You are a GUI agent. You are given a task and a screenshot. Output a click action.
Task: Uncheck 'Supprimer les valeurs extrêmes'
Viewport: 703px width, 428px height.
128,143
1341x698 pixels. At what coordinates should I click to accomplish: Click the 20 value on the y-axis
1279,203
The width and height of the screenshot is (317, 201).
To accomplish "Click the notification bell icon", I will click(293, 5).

#### WORK TO DO
Change "y-axis" to "x-axis" in the stretch from the line containing "1341x698 pixels. At" through the end of the rows, and give only that stretch with everything else unchanged.

#### EXERCISE OUTPUT
1341x698 pixels. At what coordinates should I click to accomplish: Click the 20 value on the x-axis
1279,203
The width and height of the screenshot is (317, 201).
To accomplish "Click the notification bell icon", I will click(293, 5).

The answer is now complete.